Приведённый фрагмент
======
И полночь сменялась полднем,

И правнуки подросли...

Но только никто не помнит,

Сегодня никто не помнит,

Спасали – или спасли.

 

Божественными весами

Замера не провели –

Громили или спасали,

Громили или спасали,

Убили или спасли.

 

И кости сжигала известь,

И каялись палачи.

А был или не был Испас,

А был или не был Испас,

История промолчит.

 

– Ваша личная точка зрения на газовую войну.

 

– Честно говоря, это позор, с моей точки зрения. Знаете, я недавно в какой-то мусорной газетке вычитала замечательный анекдот: интересно, а Новгородская Русь тоже обвиняла Киевскую в том, что она ворует дрова, которые везут галлам?

 

Как вы относитесь к созданию комиссии по фальсификации истории? (Автор записки, сам того не ведая, определил истинную задачу деятельности этой комиссии. – Ред.)

 

– Вы знаете, если смотреть на вещи с точки зрения абсолютной истины, – я за. Только я не за ту комиссию, которая создается министром по стихийным бедствиям России. И каждый раз возникает один очень простой вопрос: а если фальсификации в пользу России, то это можно? Вот у меня создается такое впечатление, что они именно это сейчас пытаются сделать. При всем при том, что есть такое мнение – вполне, мне кажется, аргументированное, его впервые выразил Президент международного «Мемориала» Арсений Борисович Рогинский на декабрьской конференции антисталинской – что им, в общем-то, глубоко наплевать на Сталина. Они просто с его помощью хотят выписать себе индульгенцию.

 

– Что ждет еретиков?

 

– Сами знаете...

 

– Каково проявление кризиса в России?

 

– Вы знаете, я когда выпускала новый альбом, у меня сложилось впечатление, что главное проявление кризиса такое: все берут деньги, как будто никогда больше их не будет. У меня возникло острое желание не работать с половиной из тех, с кем я работала над созданием этого альбома. В общем, довольно страшно. Понимаете как? У нас у всех бывают тучные года и тощие года. Но сейчас ощущение безнадежности и ощущение наплевательства на судьбу конкретного человека... Я понимаю, что идеальных режимов, наверное, нет нигде. Но я четко знаю, что у людей, которые являются народными избранниками в других странах, болит голова о том, что будет с теми, кто их избирал. В России ситуация совершенно обратная. И каждый раз, когда сталкиваешься с проявлениями наплевательства, ужасно обидно. И у меня всегда вызывает глубочайшее возмущение такой тезис, что вот, мол, народ у нас такой. Да не такой у нас народ. Народ такой, каким ему позволяют быть законы. И понимаете, среди, допустим, бюргеров, которые вчера здоровались со своими соседями по дому, а сегодня тыкали в них пальцем и требовали, чтобы они перешли на другую сторону улицы, в них, наверное, тоже что-то сидело, и их успешно к этому подтолкнули. И знаете, я достаточно часто общаюсь в России с людьми, которые говорят: вот очень хорошо мы живем, потому что за границей, например, в правовых государствах, ни о чем нельзя договориться, а здесь у нас пошел, дал взятку – всё нормально. Это всё безобразно, это всё омерзительно. Эти люди сами не понимают, насколько они ущербны. К сожалению, нужно какое-то время, чтобы сообразили, что правильнее жить в правовом государстве. Потому что сегодня ты даешь взятку и закрывают уголовное дело против тебя, а завтра кто-то даст взятку и закроют уголовное дело, в котором ты являешься пострадавшей стороной.
======
Показанные данные
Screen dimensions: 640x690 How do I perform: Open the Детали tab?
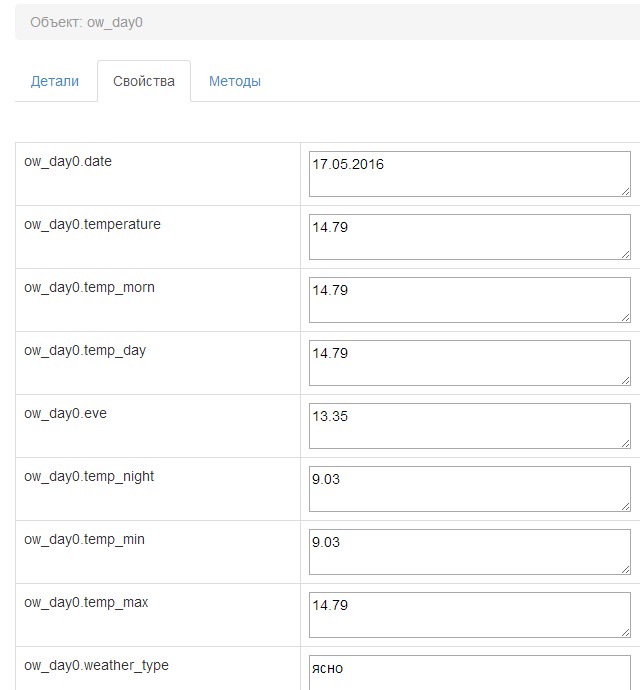point(55,82)
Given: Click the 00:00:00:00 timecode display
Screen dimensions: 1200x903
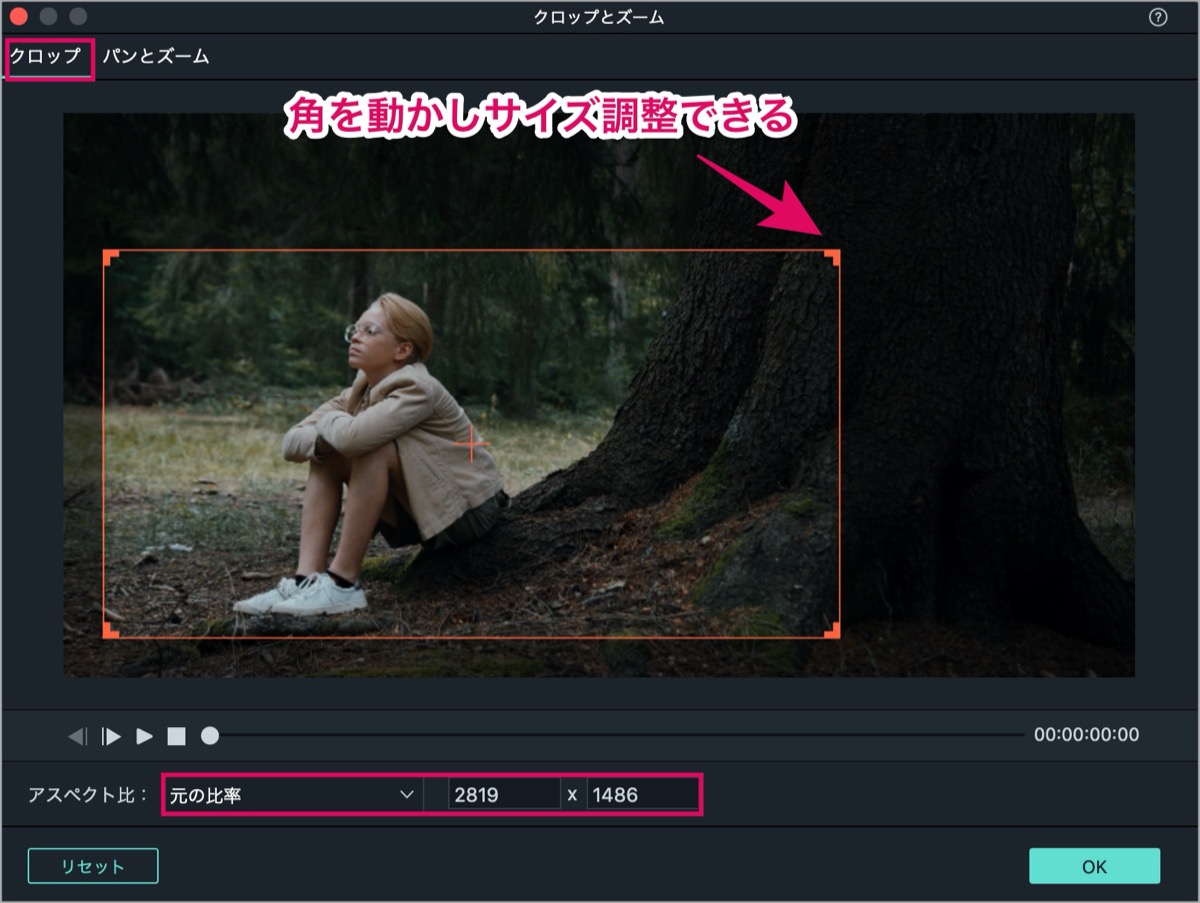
======
Что нужно сделать
a – Кто, согласно фрагменту интервью, впервые высказал мнение, что «им, в общем-то, глубоко наплевать на Сталина»?
b – Продолжите фрагмент интервью, начав сразу после его последнего предложения.

Письменные ответы
a – Это мнение впервые высказал Президент международного «Мемориала» Арсений Борисович Рогинский на декабрьской антисталинской конференции.

b –
 

Дни Турбиных

 

Никого не спросить, отчего, почему

Грянет в небе за выстрелом выстрел.

Это прежняя жизнь убегает во тьму

Так обыденно, страшно и быстро.

 

А в турбинской гостиной забытый уют,

И сервиз в золотистой каемке...

И, назло канонаде опять запоют

Там про дачников, дачниц и съемки.

 

И, конечно, нельзя никому умирать,

Хоть торопится горестный вестник,

И пока не приходят еще отбирать

Ни посуду, ни жизни, ни песни...

 

Все, что будет потом, это будет потом.

Но уже не боюсь ощущать я,

Как теряет тепло мой безропотный дом,

Как ветшают слова и объятья.

 

Все, что будет потом – в тараканьем бегу

По планете, к себе, от себя ли...

Все, что в кремовых шторах на том берегу

Так бессмысленно мы потеряли... 

 

Сколько мыкаться нам по далеким морям,

сколько встреч берегами чужими.

Золотая Елена уйдет в лагеря,

Не склонив головы перед ними...

 

Сколько гордых и сильных на том рубеже

Изломает лихой непогодой...

Сколько светлых умов из России уже

Философские ждут пароходы...

 

И последний куплет отпоют юнкера –

Эпитафию бывшей отчизне...

А в театре потом будет хлопать тиран

Нашей пьесе загубленной жизни...

 

...Здравствуйте, дачники, здравствуйте, дачницы,

съемки у нас уж давно начались...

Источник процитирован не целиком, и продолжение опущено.